Jahnsson acquired the old aristocratic Van der Nootska Palace in Stockholm in 1902, which had long been standing and fallen, and saved it from demolition by ensuring it undergo a complete restoration in consultation with a commission of architects which included Isak Gustaf Clason, Kasper Salin and Agi Lindegren and painter Vicke Andrén; it was the latter two who carried out the restoration.
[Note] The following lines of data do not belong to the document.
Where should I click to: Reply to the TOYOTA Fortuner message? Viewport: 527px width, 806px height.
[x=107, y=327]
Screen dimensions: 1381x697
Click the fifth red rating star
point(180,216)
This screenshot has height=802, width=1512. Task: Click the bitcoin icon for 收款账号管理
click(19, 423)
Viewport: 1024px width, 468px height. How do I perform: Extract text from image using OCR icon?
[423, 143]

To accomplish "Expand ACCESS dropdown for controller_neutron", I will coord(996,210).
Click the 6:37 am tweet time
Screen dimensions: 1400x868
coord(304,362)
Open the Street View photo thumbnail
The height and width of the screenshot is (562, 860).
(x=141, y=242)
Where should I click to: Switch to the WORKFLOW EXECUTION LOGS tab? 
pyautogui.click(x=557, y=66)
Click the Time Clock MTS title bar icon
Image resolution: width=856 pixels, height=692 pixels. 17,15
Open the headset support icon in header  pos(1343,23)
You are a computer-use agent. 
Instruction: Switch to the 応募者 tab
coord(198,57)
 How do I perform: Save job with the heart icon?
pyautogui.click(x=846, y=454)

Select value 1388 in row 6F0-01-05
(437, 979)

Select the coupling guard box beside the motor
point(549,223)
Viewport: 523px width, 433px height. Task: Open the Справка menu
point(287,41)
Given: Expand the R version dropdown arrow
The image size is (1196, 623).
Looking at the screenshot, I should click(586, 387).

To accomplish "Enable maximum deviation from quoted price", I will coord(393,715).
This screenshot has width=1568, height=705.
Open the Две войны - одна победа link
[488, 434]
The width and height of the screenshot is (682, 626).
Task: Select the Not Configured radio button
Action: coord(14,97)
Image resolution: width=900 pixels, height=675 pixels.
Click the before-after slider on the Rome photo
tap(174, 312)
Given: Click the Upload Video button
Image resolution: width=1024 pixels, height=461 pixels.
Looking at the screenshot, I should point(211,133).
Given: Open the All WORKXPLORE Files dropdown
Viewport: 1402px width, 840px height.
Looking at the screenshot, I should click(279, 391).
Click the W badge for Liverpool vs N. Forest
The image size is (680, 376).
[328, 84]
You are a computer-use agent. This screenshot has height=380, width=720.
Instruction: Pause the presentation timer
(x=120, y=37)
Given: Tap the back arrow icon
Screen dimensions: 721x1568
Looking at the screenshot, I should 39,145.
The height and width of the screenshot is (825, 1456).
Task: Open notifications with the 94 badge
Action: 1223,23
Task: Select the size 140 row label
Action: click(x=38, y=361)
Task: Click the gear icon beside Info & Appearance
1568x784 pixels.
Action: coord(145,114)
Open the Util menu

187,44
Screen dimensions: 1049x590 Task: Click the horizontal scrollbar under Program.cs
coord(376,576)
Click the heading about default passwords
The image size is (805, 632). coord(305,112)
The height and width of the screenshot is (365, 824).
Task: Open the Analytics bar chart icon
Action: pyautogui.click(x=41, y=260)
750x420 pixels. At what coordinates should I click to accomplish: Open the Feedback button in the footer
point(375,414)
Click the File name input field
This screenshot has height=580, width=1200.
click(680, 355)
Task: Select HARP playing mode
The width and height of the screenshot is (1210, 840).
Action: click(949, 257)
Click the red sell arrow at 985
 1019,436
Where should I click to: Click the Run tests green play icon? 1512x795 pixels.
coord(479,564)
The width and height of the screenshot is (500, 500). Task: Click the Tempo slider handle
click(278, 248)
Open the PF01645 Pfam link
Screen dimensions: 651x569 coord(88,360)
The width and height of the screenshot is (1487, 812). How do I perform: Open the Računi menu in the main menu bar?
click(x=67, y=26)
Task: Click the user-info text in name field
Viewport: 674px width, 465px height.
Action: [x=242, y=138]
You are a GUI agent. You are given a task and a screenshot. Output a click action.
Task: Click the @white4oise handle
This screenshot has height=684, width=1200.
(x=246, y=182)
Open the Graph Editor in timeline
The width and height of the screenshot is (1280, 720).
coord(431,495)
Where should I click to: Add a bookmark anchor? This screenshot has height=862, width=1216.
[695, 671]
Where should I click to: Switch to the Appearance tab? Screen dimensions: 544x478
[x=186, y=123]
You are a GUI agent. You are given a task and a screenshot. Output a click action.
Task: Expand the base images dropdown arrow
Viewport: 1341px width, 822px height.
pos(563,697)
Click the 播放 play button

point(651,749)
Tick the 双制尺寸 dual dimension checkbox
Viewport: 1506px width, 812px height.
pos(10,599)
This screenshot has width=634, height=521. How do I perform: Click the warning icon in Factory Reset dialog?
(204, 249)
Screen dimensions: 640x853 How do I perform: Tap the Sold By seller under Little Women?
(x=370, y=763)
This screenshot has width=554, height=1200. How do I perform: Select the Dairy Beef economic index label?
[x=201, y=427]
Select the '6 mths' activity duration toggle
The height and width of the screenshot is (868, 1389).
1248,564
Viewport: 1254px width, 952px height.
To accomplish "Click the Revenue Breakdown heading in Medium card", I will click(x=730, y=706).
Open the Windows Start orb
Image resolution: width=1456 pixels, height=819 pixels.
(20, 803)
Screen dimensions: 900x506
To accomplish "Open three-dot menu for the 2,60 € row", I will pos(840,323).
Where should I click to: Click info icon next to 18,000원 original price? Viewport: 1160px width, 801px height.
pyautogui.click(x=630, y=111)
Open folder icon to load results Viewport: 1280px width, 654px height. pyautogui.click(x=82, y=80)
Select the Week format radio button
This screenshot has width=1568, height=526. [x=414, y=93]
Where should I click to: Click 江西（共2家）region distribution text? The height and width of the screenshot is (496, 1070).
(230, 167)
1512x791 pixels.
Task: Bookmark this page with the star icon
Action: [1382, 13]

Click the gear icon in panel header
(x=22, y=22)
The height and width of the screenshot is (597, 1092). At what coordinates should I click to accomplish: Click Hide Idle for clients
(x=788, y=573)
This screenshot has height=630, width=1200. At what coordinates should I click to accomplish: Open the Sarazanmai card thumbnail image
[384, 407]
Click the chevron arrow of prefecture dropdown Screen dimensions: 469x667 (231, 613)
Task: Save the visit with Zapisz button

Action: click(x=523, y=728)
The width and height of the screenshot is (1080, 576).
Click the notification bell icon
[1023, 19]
Jahnsson gathered a rich collection at the palace, including mainly Swedish silverware, a collection of hundreds of spoons from the 15th century onwards, porcelain, an unmatched collection of precious bejeweled gold boxes, Swedish miniatures, art furniture, Swedish engraving portraits and a library of much more than 100,000 volumes, including nearly complete collections of Swedish dramatic literature and Reformation writings, Swedish history books and documents etc. Jahnson also had an extensive weapons collection, stored in Stensund Castle. Jahnsson was hit hard by the Kreuger crash in the early 1930s, in which he was stripped of his wealth and forced to leave the Van der Nootska Palace and auction off most of the collections. Stensund Castle was sold to Carl Matthiessen, 1933, and the weapons collection auctioned off . The remainder of Jahnsson's collections from Van der Nootska, which mainly consisted of the Stockholmiana Collection, were donated in 1942 to the Stockholm City Museum of Axel Wenner-Gren, who in February 1938, had bought the Van der Nootska Palace. The Stockholmiana Collection consisted of about 5000 images and about 3000 books and pamphlets.